INPUT DATA Start Marker

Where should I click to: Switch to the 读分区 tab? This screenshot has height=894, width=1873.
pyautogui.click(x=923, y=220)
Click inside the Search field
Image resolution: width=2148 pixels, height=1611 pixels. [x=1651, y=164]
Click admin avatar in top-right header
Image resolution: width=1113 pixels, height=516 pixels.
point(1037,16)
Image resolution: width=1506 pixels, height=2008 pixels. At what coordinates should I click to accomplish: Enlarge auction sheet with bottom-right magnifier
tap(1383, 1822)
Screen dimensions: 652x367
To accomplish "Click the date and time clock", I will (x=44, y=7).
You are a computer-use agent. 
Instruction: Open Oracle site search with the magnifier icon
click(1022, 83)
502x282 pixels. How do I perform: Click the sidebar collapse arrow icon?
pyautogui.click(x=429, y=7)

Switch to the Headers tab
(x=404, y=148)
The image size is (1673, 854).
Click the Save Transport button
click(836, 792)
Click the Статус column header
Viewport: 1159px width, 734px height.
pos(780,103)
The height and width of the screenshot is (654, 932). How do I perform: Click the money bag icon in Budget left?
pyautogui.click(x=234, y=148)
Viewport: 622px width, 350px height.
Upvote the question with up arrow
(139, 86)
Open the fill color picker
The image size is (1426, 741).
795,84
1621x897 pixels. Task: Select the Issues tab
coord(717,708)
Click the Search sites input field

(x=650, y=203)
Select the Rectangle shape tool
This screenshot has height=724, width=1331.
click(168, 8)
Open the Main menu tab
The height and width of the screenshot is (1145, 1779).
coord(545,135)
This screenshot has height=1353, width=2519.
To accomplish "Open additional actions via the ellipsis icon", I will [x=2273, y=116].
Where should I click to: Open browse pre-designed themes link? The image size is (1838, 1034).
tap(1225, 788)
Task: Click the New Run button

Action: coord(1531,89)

INPUT DATA End Marker

§ **YOUR TASK**:
Filter the entries down to the lines with the word "will" in them.

§ **RESPONSE TO THIS EXERCISE**:
To accomplish "Click the date and time clock", I will (x=44, y=7).
To accomplish "Open additional actions via the ellipsis icon", I will [x=2273, y=116].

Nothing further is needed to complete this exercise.